Example 2-20a. PolicyReference to Reusable Policy Expression in UDDI
<PolicyReference URI="uddi:3bed4710-1f46-11dc-899e-391cf3b1899c"/>
The reusable policy expression could be registered in UDDI using a tModel as shown in Example xxx.
Example xxx. UDDI tModel for a Reusable Policy Expression
<tModel tModelKey="uddi:3bed4710-1f46-11dc-899e-391cf3b1899c">
<name>…</name>
<description xml:lang="EN">
Policy Expression for example's Web services
</description>
<overviewDoc>
<description xml:lang="EN">Web Services Policy Expression</description>
<overviewURL>http://repository.example.com/policy/common</overviewURL>
</overviewDoc>
<categoryBag>
<keyedReference
keyName="Reusable policy Expression"
keyValue="policy"
tModelKey="uddi:w3.org:ws-policy:v1.5:attachment:policytypes" />
<keyedReference
keyName="Policy Expression for example's Web services"
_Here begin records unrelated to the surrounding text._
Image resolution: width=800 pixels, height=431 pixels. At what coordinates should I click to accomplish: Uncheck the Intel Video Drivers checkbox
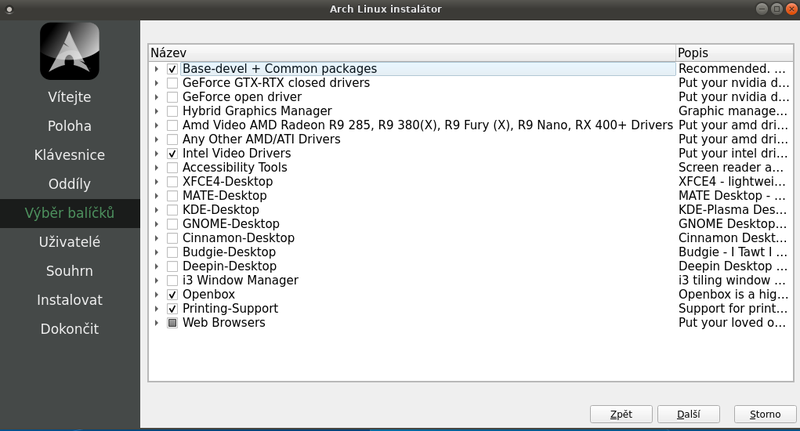(x=173, y=154)
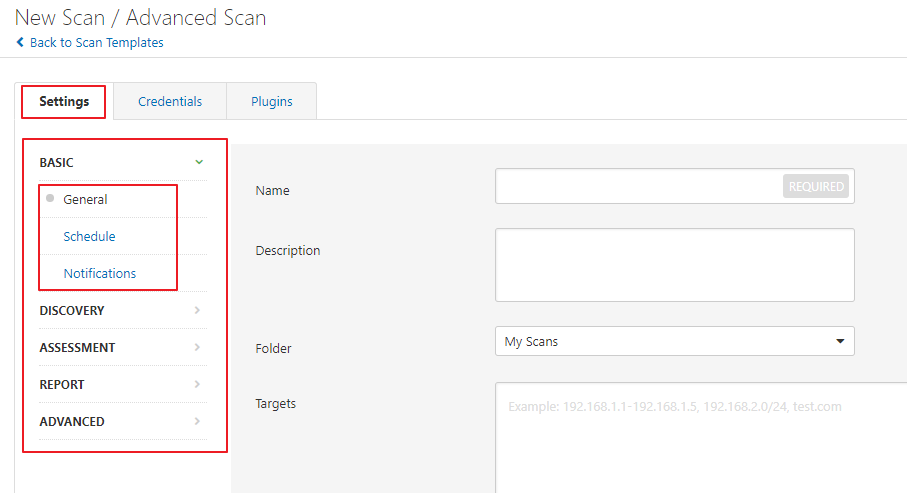Open the Folder dropdown showing My Scans
This screenshot has height=493, width=907.
click(x=674, y=341)
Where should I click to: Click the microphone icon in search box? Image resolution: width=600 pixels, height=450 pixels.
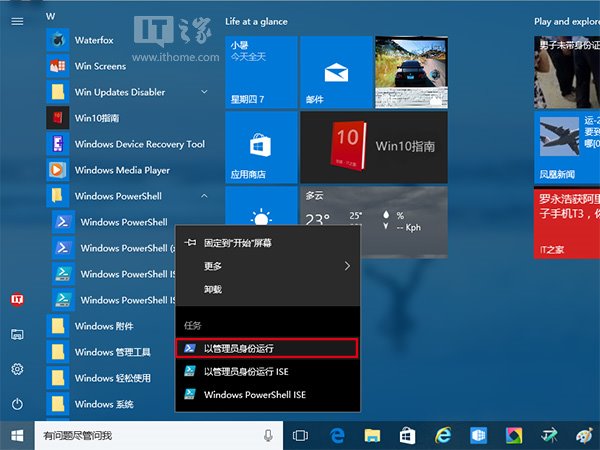coord(268,435)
keyValue="http://x.example.com/policy/common"
tModelKey="uddi:w3.org:ws-policy:v1.5:attachment:remotepolicyreference" />
</categoryBag>
</tModel>
WSDL 1.1 [WSDL 1.1] section 2.1 and WSDL 2.0 [WSDL 2.0 Core Language] chapter 4 allow to import or include WSDL documents into another WSDL document with the wsdl11:import, wsdl20:import, and wsdl20:include statements. The importing and imported WSDL documents constitute separate XML documents each. If e.g. the importing WSDL document references a policy in the imported WSDL document, the rules for policy references between separate XML documents apply as described above.
As policy expressions are composed from other policy expressions and assertions from different domains are used in a policy expression, complex expressions will emerge. Naming parts of complex expressions for reuse and building more complex policies through referencing enables building more complicated policy scenarios easily. This approach enables the association of additional policy subjects to identified policy expressions. It also promotes manageability of the expressions as they are uniquely identified and allows profiles for common scenarios to be developed. Note that when a named expression has assertions that contains parameterized expressions, care must be given to ensure that the parameterized content is statically available to enable reuse.
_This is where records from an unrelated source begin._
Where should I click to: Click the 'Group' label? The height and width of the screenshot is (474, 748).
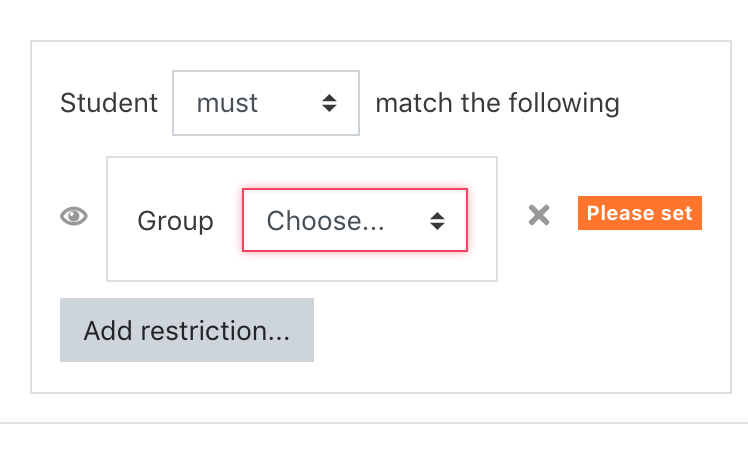tap(175, 221)
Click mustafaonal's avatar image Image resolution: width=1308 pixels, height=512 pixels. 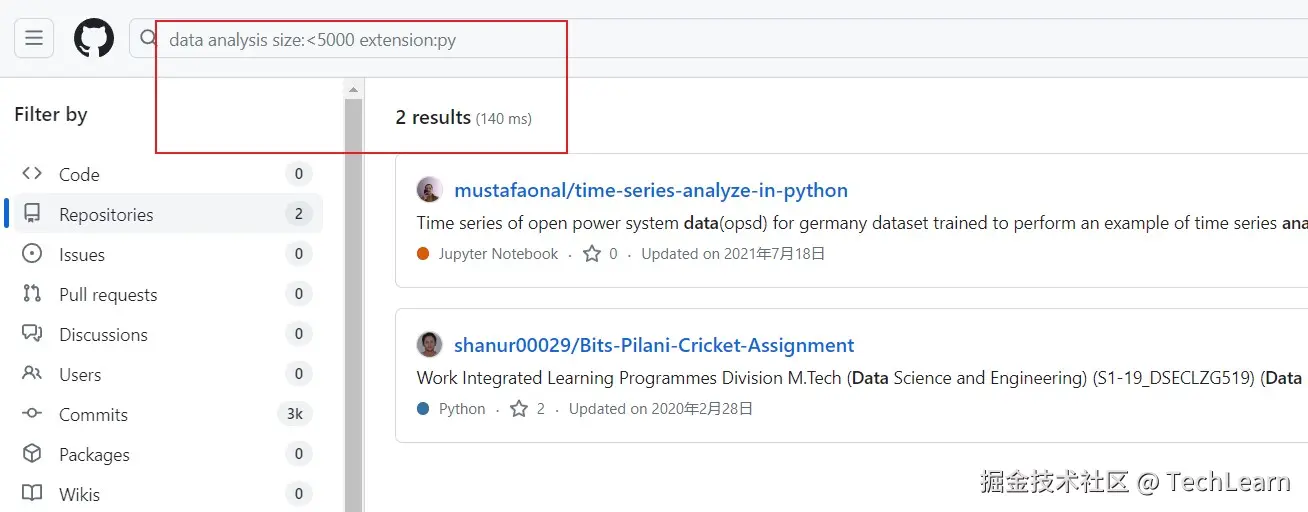pos(430,190)
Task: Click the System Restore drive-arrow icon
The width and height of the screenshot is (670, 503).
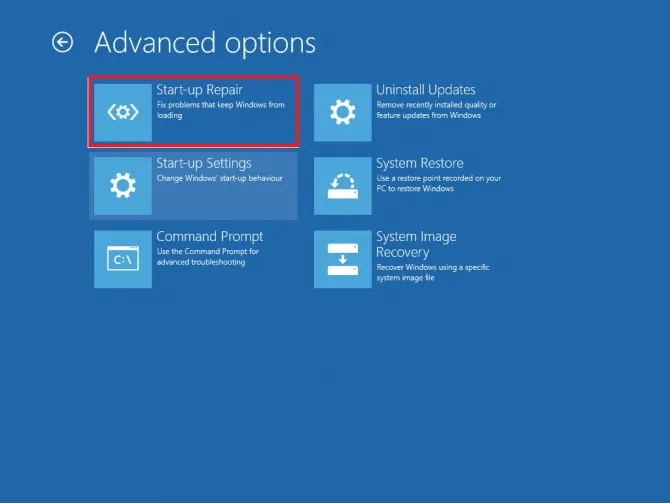Action: [343, 186]
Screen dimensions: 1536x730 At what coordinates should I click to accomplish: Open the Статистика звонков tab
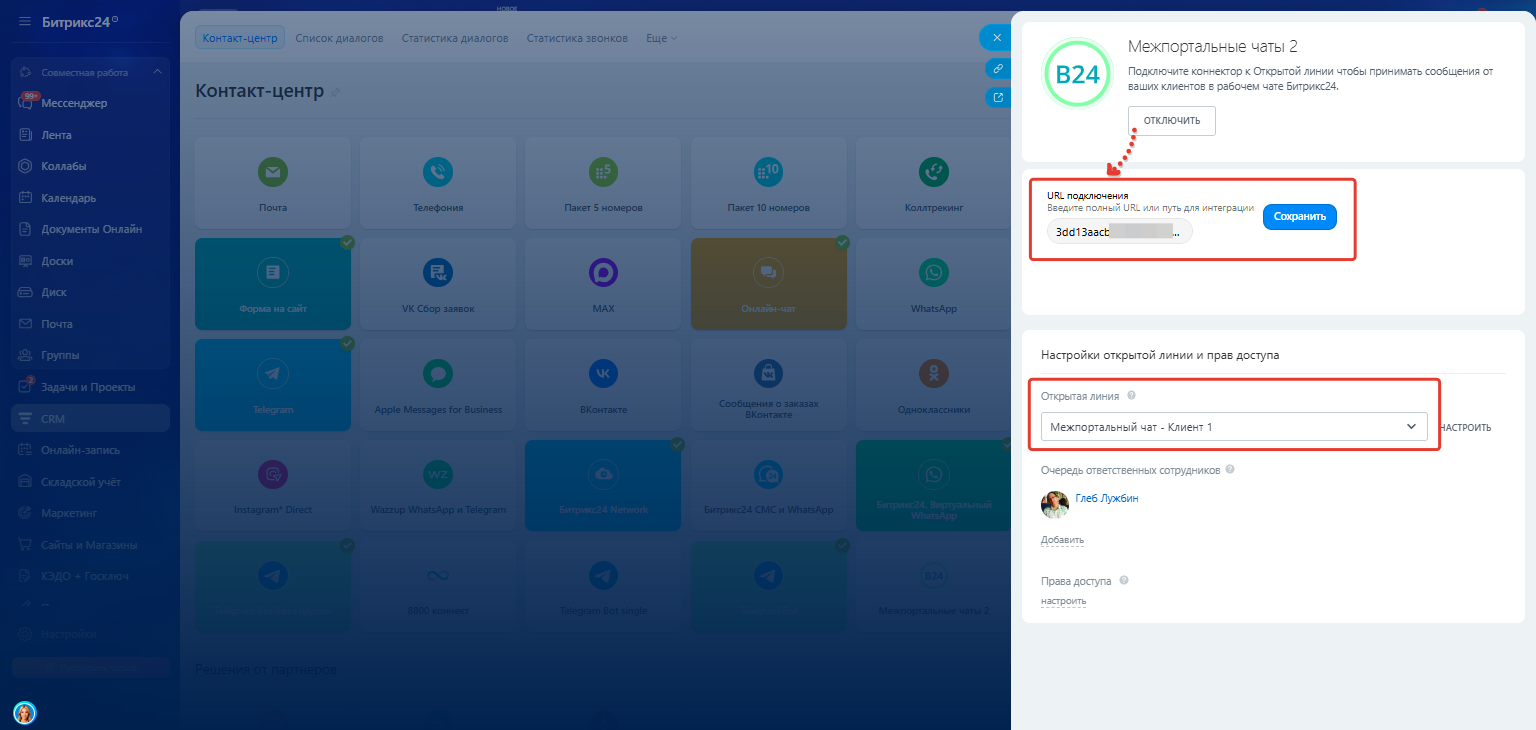tap(577, 38)
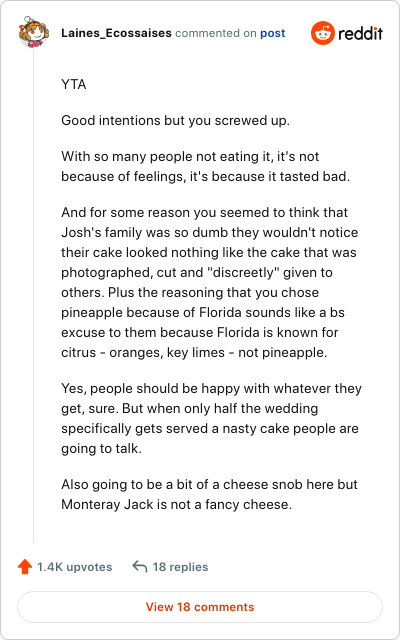Open the 18 replies link
Screen dimensions: 400x640
[x=180, y=567]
Does Policy/@Name have to match PolicyReference/@URI ? Is it okay to have Policy/@Name="http://x.example.com/policy/common" and PolicyReference/@URI="uddi:3bed4710-1f46-11dc-899e-391cf3b1899c". Should Policy/@Name="uddi:3bed4710-1f46-11dc-899e-391cf3b1899c" ?
Also, notice that I set the @keyValue to the IRI
that ## identifies ## the policy, but overviewURL is set to the IRI
that is to be used for ## retrieval ## of the policy expression.
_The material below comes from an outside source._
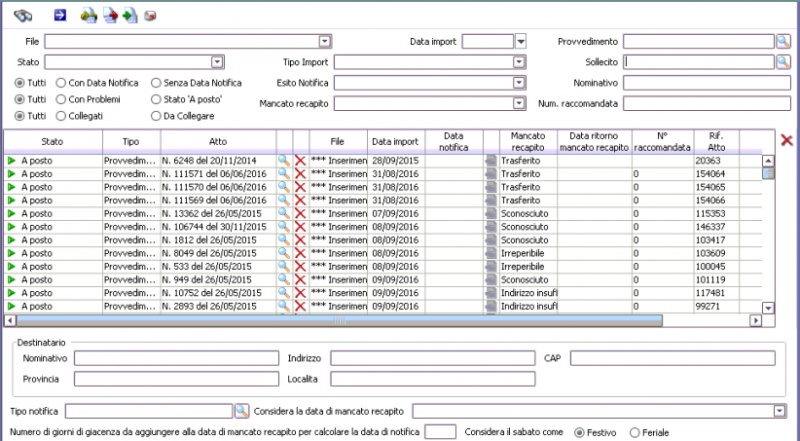Select the 'Con Data Notifica' radio button
This screenshot has height=441, width=800.
[x=62, y=82]
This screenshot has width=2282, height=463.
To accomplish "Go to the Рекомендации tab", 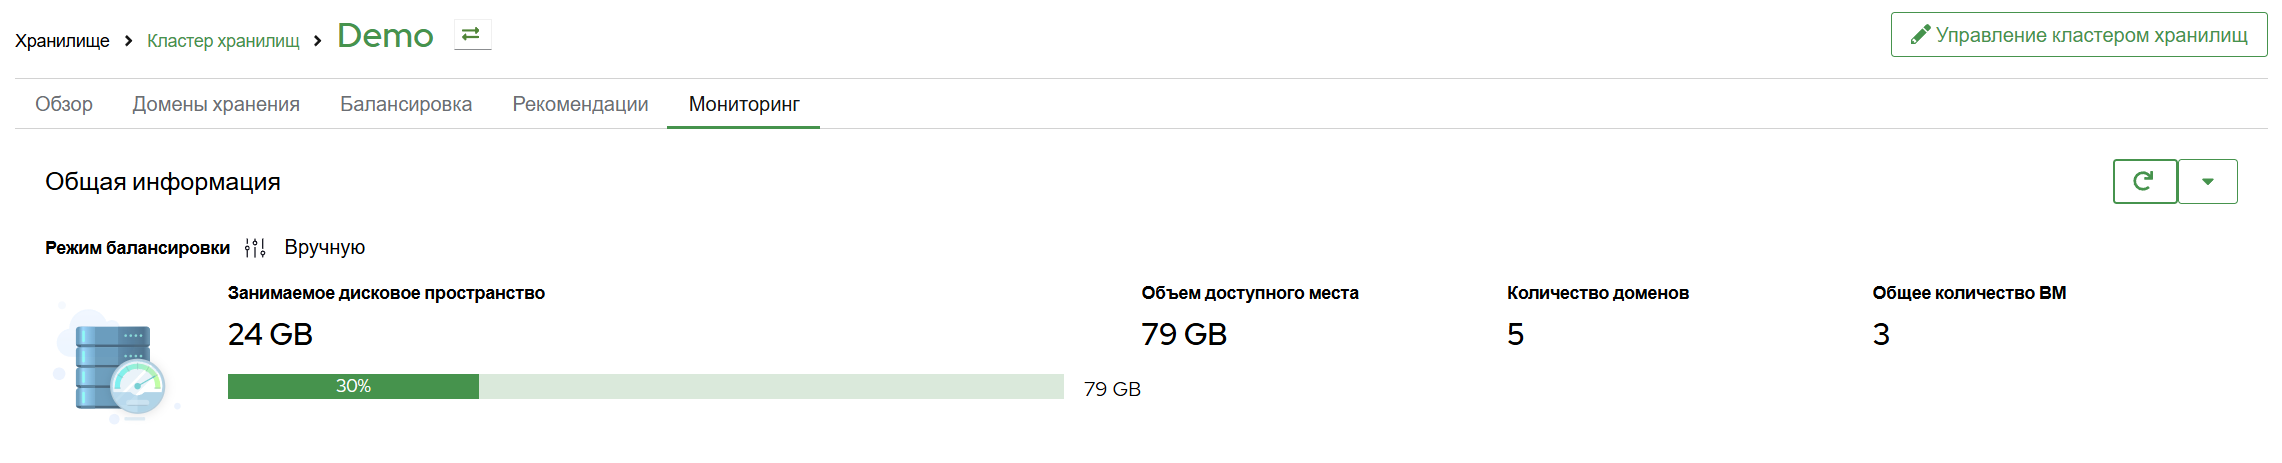I will [580, 104].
This is based on my reading of Attachment 6.2 and 6.3., i.e.
(6.2) The keyValue MUST be the IRI that identifies the policy expression.
(6.3) Note that the policy expression IRI is also specified in the tModel's
overview URL to indicate that it is a resolvable URL to actually
retrieve the policy expression.
The example in the Attachment REC is a case where the IRI to ## identify ## is the same as the IRI to ## retrieve ## the policy expression, but the specs and primer are very clear that this is not necessarily the case. Example xxx tries to illustrate that more explicitly.
Perhaps the bit about WSDL import should be moved to section 3.5?